Finals Week: Everyone’s Worst Nightmare and Gettin’ Through It

 

It’s finals week, and already someone told me they hate me. Wednesday and Thursday were reading days, and I spent a total of maybe five hours studying. I went Latin dancing, got some free end-of-the-year food, went out for ice cream, watched some TV, applied for a couple jobs, and hung out with the homies. On Friday (the first day of finals), I went to work, watched some tennis, ate Korean food, and then quoted Napoleon Dynamite. So you can say that my finals week began pretty dang well.

Saturday I took two tests—one completely open note and one basically-the-study-guide. Because of all that, people told me they hate me.
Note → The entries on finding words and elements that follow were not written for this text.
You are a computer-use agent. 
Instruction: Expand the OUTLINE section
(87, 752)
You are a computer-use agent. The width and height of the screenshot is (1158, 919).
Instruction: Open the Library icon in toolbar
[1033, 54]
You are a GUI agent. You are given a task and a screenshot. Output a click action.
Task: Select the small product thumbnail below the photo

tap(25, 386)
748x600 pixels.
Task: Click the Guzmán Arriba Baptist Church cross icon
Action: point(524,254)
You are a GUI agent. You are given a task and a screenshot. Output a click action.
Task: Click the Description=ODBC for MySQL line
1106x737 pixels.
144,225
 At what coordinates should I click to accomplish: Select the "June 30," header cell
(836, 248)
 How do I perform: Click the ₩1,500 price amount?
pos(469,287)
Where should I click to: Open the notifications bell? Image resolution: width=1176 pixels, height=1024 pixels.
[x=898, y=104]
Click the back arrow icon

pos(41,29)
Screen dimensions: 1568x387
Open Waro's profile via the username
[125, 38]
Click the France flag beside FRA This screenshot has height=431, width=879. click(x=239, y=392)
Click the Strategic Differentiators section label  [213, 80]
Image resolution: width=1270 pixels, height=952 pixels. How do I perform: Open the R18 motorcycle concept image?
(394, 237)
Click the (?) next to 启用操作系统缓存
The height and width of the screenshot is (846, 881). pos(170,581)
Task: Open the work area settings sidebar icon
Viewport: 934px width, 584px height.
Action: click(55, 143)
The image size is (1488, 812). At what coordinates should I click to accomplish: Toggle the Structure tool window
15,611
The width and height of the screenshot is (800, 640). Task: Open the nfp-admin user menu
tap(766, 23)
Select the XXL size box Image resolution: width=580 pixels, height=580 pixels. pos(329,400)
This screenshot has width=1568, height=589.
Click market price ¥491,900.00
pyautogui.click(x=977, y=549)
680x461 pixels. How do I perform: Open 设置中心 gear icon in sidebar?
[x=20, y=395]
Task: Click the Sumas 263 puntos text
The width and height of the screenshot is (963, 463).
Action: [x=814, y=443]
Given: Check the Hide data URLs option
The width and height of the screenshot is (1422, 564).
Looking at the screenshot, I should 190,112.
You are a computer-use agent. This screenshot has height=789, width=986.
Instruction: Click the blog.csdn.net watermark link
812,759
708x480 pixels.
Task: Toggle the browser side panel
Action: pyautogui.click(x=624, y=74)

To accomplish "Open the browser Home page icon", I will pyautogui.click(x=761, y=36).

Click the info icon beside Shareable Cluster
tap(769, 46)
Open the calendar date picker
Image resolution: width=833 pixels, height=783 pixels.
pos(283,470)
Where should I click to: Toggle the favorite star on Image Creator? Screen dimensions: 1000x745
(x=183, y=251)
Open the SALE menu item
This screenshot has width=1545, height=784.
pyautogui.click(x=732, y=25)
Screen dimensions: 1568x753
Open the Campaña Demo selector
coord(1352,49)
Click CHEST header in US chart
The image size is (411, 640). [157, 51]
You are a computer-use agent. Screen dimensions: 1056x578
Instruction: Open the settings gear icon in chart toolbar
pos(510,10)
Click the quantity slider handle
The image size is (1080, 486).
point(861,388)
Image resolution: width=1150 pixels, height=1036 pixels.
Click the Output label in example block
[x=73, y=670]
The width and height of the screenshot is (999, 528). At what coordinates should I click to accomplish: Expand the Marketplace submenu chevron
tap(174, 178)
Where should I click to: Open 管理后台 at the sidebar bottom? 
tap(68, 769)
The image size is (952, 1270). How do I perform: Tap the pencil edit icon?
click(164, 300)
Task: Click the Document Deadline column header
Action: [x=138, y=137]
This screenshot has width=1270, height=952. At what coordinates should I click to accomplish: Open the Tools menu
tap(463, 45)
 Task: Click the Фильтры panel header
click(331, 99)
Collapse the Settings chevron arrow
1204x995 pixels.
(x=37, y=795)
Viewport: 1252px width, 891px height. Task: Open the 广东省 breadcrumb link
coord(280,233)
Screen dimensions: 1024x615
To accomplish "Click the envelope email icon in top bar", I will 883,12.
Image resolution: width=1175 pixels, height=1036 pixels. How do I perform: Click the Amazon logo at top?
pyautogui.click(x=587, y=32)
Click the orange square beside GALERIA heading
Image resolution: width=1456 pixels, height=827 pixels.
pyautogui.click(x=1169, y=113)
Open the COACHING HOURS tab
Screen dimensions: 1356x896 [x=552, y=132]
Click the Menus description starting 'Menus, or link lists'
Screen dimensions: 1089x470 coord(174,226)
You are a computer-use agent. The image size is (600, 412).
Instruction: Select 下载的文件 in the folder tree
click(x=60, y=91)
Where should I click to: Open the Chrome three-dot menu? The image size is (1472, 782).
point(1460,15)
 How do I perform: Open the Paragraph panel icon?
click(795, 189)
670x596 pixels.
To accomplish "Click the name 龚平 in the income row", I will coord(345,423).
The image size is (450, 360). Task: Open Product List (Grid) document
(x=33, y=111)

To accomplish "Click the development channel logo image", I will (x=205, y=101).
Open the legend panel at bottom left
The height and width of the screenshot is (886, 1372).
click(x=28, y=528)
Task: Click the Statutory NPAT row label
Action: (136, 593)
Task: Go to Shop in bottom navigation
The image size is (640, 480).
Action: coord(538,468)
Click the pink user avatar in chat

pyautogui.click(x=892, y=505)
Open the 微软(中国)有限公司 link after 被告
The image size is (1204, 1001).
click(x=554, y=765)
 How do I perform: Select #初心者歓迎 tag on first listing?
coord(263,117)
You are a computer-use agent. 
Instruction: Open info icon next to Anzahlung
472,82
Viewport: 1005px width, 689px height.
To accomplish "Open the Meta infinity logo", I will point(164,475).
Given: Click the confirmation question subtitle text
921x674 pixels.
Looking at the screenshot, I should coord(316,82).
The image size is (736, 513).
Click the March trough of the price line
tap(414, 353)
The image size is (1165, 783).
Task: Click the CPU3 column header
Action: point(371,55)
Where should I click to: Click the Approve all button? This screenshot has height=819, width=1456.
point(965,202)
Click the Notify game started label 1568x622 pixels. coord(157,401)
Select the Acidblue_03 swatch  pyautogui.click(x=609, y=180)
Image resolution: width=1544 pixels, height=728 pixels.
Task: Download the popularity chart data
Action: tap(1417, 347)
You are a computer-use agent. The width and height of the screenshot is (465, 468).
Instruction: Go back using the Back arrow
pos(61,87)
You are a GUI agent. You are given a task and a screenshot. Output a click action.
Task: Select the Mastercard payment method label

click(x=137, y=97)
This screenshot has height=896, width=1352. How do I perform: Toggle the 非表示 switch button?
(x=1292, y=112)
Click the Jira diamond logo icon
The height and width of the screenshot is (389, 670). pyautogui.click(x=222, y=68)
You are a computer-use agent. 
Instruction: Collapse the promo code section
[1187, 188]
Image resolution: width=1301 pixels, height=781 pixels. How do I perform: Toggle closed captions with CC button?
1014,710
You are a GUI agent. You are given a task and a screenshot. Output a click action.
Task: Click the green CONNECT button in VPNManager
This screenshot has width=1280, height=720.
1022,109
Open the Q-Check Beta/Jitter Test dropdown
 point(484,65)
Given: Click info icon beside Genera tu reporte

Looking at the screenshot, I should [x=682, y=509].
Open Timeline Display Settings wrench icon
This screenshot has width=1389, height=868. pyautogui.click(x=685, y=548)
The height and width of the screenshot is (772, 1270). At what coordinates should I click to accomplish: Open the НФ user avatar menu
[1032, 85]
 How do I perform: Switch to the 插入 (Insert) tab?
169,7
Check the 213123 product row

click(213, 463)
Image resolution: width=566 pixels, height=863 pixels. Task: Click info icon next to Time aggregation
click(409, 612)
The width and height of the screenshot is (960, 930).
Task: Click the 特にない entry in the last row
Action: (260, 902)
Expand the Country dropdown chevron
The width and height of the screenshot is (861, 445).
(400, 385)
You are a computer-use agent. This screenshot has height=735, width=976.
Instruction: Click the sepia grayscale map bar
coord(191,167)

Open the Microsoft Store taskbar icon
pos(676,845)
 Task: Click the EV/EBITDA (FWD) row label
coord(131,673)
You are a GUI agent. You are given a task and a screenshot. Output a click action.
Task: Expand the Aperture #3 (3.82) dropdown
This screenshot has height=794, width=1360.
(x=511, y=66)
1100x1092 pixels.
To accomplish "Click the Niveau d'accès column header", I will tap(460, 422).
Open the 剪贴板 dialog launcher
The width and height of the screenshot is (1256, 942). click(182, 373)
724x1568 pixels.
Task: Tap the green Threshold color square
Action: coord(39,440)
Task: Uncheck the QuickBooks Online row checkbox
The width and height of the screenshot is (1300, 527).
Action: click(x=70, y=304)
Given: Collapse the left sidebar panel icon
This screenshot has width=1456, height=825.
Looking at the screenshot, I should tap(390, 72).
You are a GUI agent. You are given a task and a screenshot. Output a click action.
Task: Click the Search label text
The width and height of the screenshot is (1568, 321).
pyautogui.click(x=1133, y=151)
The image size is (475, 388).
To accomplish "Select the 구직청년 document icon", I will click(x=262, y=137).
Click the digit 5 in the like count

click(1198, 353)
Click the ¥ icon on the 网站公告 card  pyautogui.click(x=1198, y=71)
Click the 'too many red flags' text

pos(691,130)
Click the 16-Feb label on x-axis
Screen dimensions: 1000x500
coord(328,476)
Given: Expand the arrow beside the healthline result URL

Why does everyone hate finals week? Because it’s a week of cramming the whole semester into your 12-hour short-term memory. On top of that, people usually forget to eat and sleep during this week too. And eating and sleeping are the good stuff. So people are missin’ out.

But guess what? You’ll probably do better on your tests if you aren’t stressed. HA. Are you laughing? Because I’m not.

Here’s what I’ve learned about stress: it can get worse. If you eat, sleep, and exercise, then you’ll preform a lot better. Sure, there are constraints on study time, but if you take care of your body, your mind will be more alert and effective when you do go to take that monster test.

Or you could be the monster. “If I don’t sleep or eat, I’m a monster,” said me every day of my life. My stepmom will attest to that.

Various studies have shown that daily “stressors” have physical and emotional effects on our ability to function. Think about the movie She’s the Man. Viola’s soccer team got the boot, so she walked home with her hoodie up while listening to a melodramatic song. Her hoodies made her physically look like her brother from the back and her cathartic-sounding song let her continue in her mope-ery.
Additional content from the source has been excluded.